_Exercise description:_
An exact copy is needed of the lines in the entries below from the line with "Given: Open a saved project via folder icon" up to and including the line with "Place cursor in", and of nothing else. Leave the pictures out.

_Data supplied:_
═══

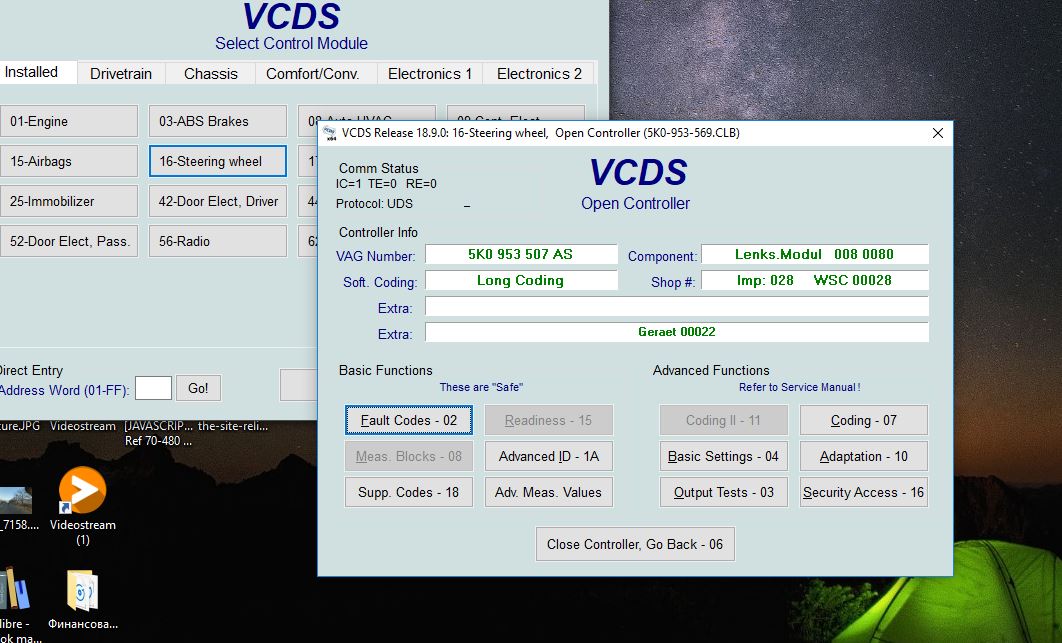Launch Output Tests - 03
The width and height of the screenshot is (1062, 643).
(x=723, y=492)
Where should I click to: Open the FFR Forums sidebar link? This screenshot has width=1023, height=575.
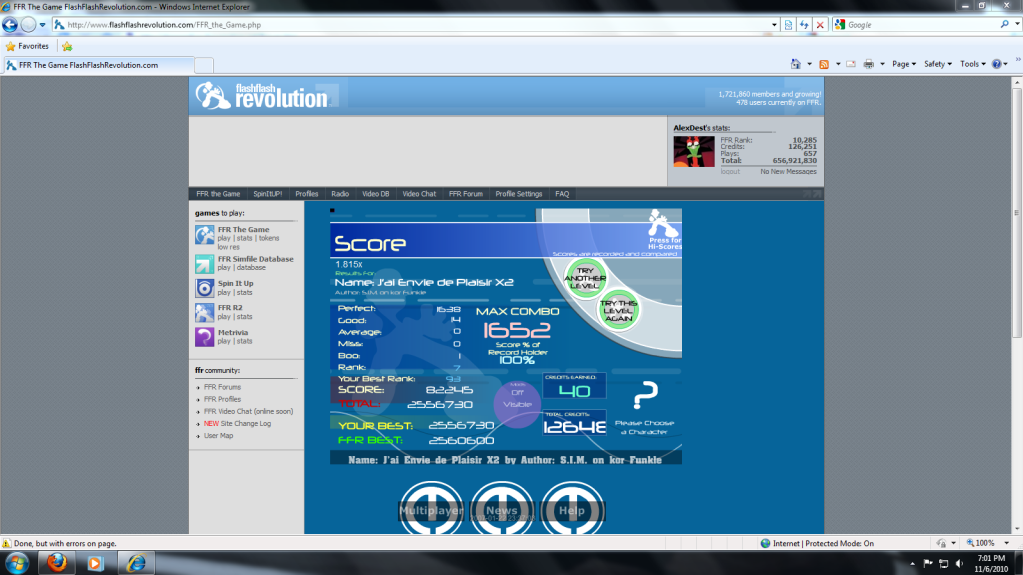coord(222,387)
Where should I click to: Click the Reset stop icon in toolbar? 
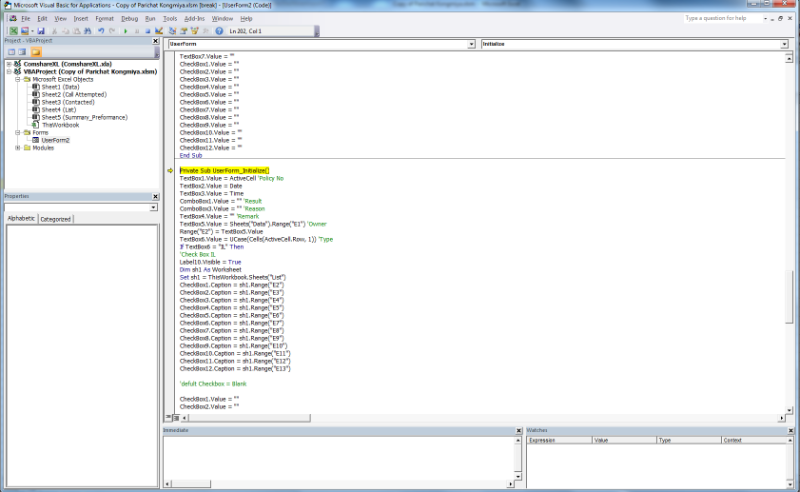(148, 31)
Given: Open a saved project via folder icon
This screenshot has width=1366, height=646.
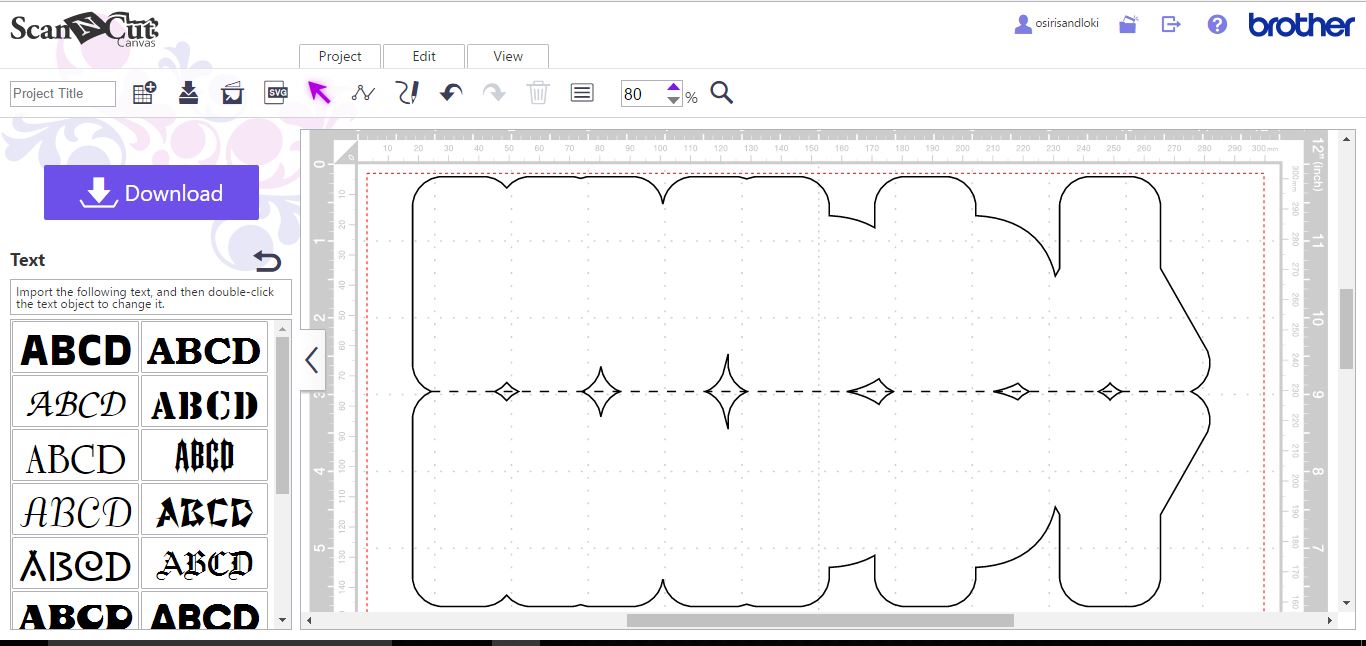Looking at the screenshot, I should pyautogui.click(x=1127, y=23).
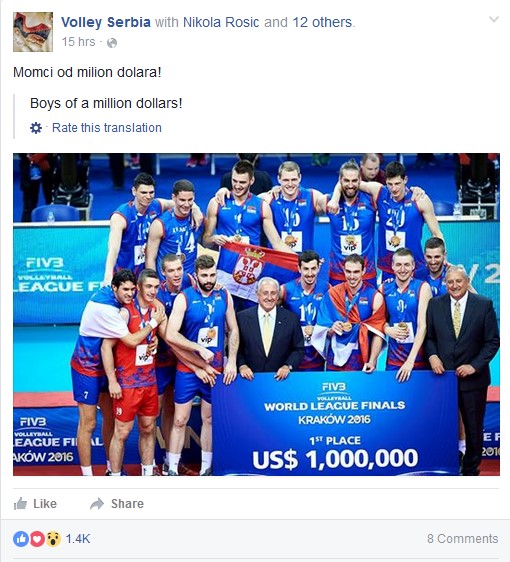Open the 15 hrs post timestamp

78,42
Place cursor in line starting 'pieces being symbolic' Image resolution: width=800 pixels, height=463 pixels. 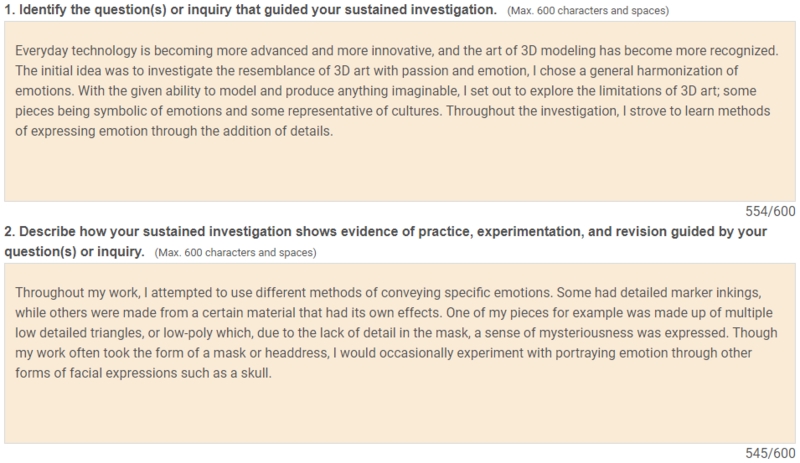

═══

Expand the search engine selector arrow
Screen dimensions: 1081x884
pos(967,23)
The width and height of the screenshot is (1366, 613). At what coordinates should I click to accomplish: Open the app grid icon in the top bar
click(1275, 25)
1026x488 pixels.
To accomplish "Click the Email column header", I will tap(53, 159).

═══

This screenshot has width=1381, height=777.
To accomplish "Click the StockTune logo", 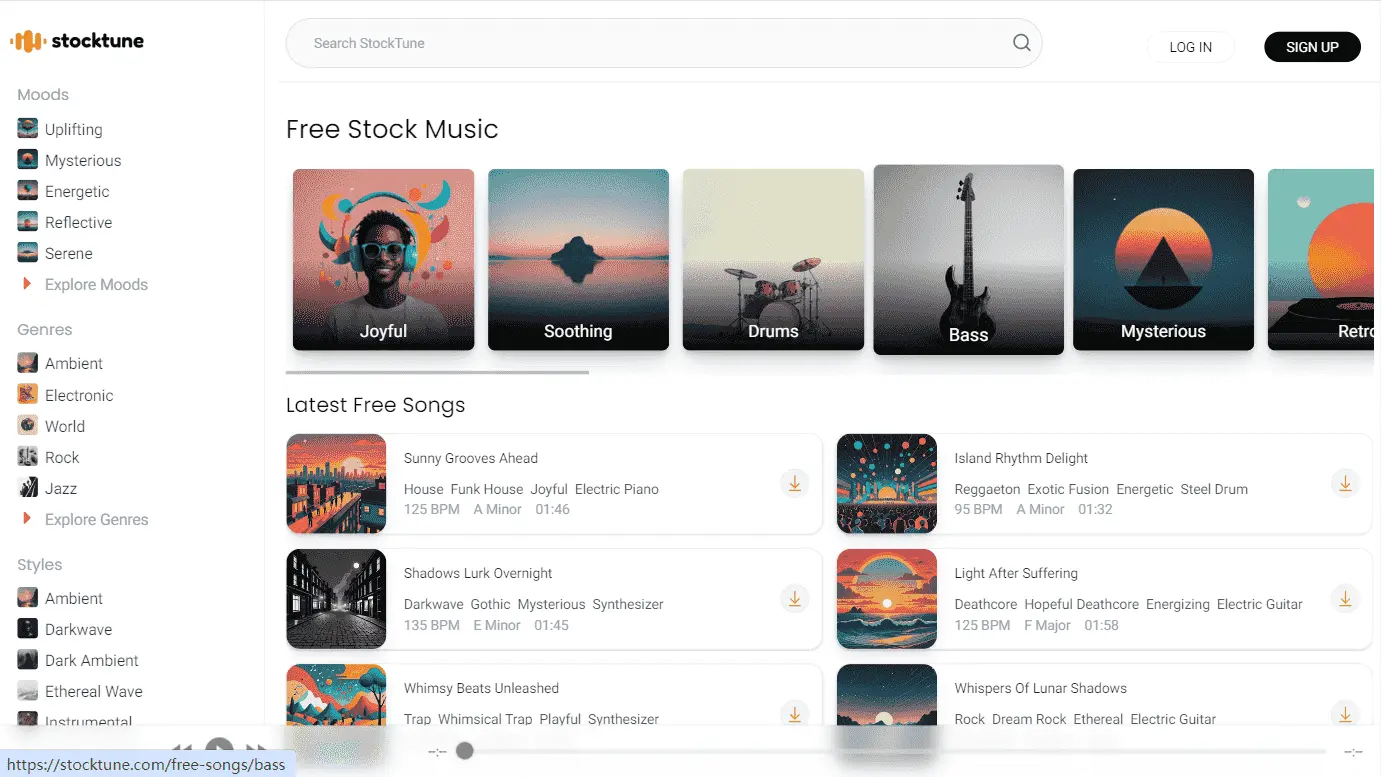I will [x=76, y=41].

═══

_Answer to the problem:_
Given: Open a saved project via folder icon
This screenshot has width=1366, height=646.
Looking at the screenshot, I should pyautogui.click(x=1127, y=23).
Open the 15 hrs post timestamp

78,42
Place cursor in line starting 'pieces being symbolic' Image resolution: width=800 pixels, height=463 pixels. 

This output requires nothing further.